Reputation: 680
I'm using MarkLogic 7.0, java-client-api 2.0.5.
Let's say, I have the following document
{"id": 233457657, "message": "8=FIX.4.3 9=118 35=A 34=1 49=ABCMKD"}
I want to get it selected when passing for example "34=1 49=ABC" to the query along with other documents that have message value with such substring. How should I build the query?
I tried the following, but it seems to do not what I expect:
new StructuredQueryBuilder().term("*" + substring + "*");
I know that it may be very basic question but I'm pretty new with ML and a bit confused with the docs. Thank you!
Upvotes: 1
Views: 1255
Reputation: 504
If you store your documents in the native json xml form in MarkLogic, which make them look like this:
<?xml version="1.0" encoding="UTF-8"?> <json type="object" xmlns="http://marklogic.com/xdmp/json/basic"> <id type="number">233457657</id> <message type="string">8=FIX.4.3 9=118 335=A 34=1 49=ABCMKG</message> </json>
you could query this with the following in QConsole:
xquery version "1.0-ml";
import module namespace json = "http://marklogic.com/xdmp/json"
at "/MarkLogic/json/json.xqy";
declare namespace jbasic = "http://marklogic.com/xdmp/json/basic";
cts:search(fn:doc(),cts:and-query((
cts:element-word-query(xs:QName("jbasic:message"),"35=A","wildcarded"),
cts:element-word-query(xs:QName("jbasic:message"),"49=ABC*","wildcarded")
)))
In the Tutorial section on docs.marklogic.com you can find samples on how to do that with the JAVA api. Check this link: https://developer.marklogic.com/learn/java/custom-search#search-using-an-element-word-constraint.
HTH,
Peter
Upvotes: 1
Reputation: 7335
The universal index stores the words from the values of properties. By default, a word is a contiguous run of numbers or letters (ie, delimited by spaces or punctuations).
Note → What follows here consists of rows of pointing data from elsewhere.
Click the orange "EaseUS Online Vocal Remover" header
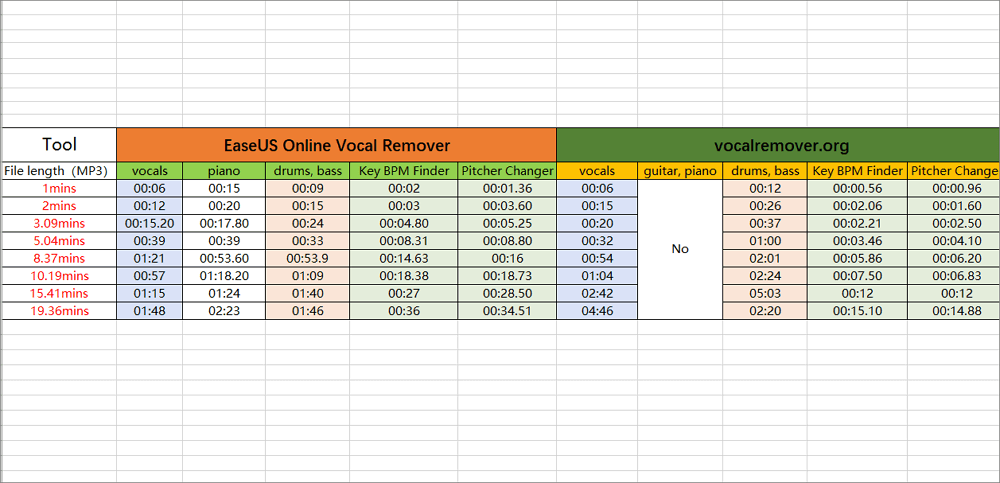Viewport: 1000px width, 483px height. pyautogui.click(x=336, y=145)
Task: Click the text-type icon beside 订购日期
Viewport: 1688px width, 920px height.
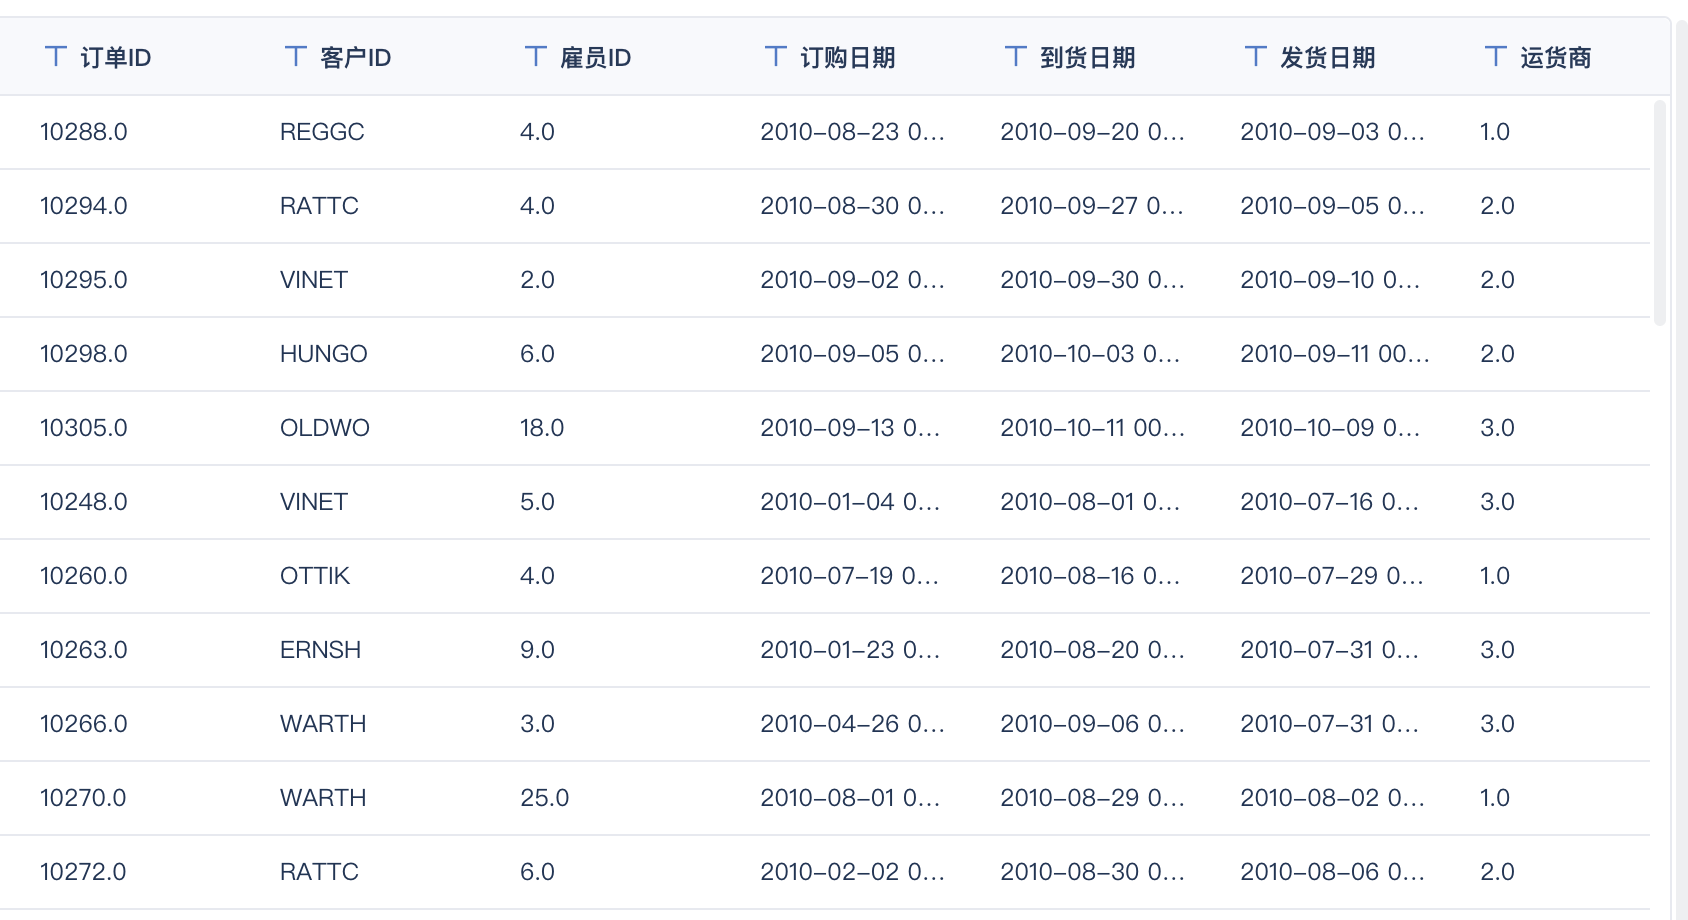Action: click(776, 57)
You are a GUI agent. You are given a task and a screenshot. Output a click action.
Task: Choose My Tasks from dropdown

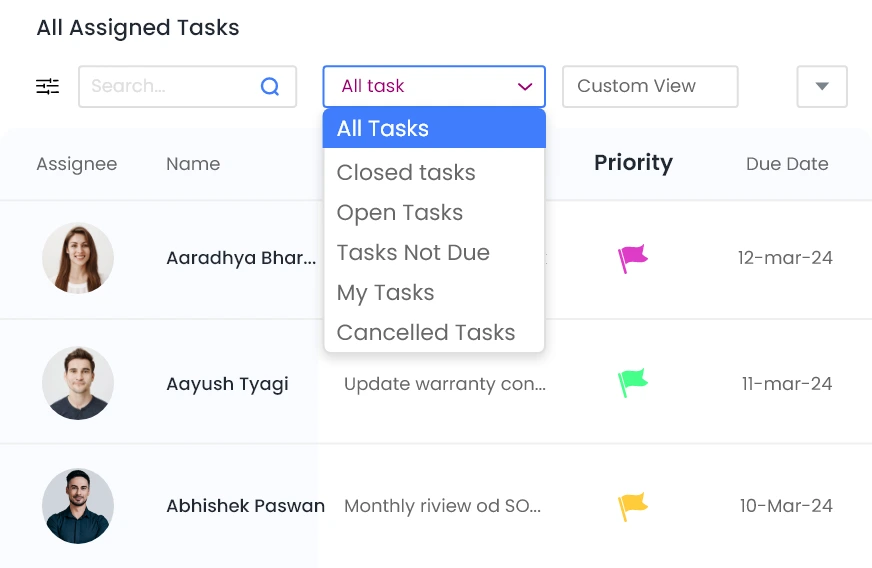click(386, 293)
In the example above, the default words in the index for the message property would be:
8, FIX, 4, 3, 9, 118, 35, 1, 49, ABCMKD
You can query for the and-related combination of such words within the message property, as in:
qb.and(
qb.word(qb.jsonProperty("message"), "34"),
qb.word(qb.jsonProperty("message"), "1"),
qb.word(qb.jsonProperty("message"), "49"),
qb.word(qb.jsonProperty("message"), "ABCMKD")
)
That's likely to match many messages that don't interest you.
The first step to make these documents queryable is to expose the fields hidden within the message string as JSON properties:
{"id": 233457657, "message": {
"m8": "FIX.4.3",
"m9": "118",
"m35": "A",
"m34": "1",
"m49": "ABCMKD"
}}
You can then match those properties individually with qb.value() queries.
If necessary, you can configure the database to support wildcards on the values of those properties.
Finally, if at all possible, you should upgrade to MarkLogic 8, which has native support for JSON. MarkLogic 6 and 7 support JSON through an internal transform to XML, which does not perform as well.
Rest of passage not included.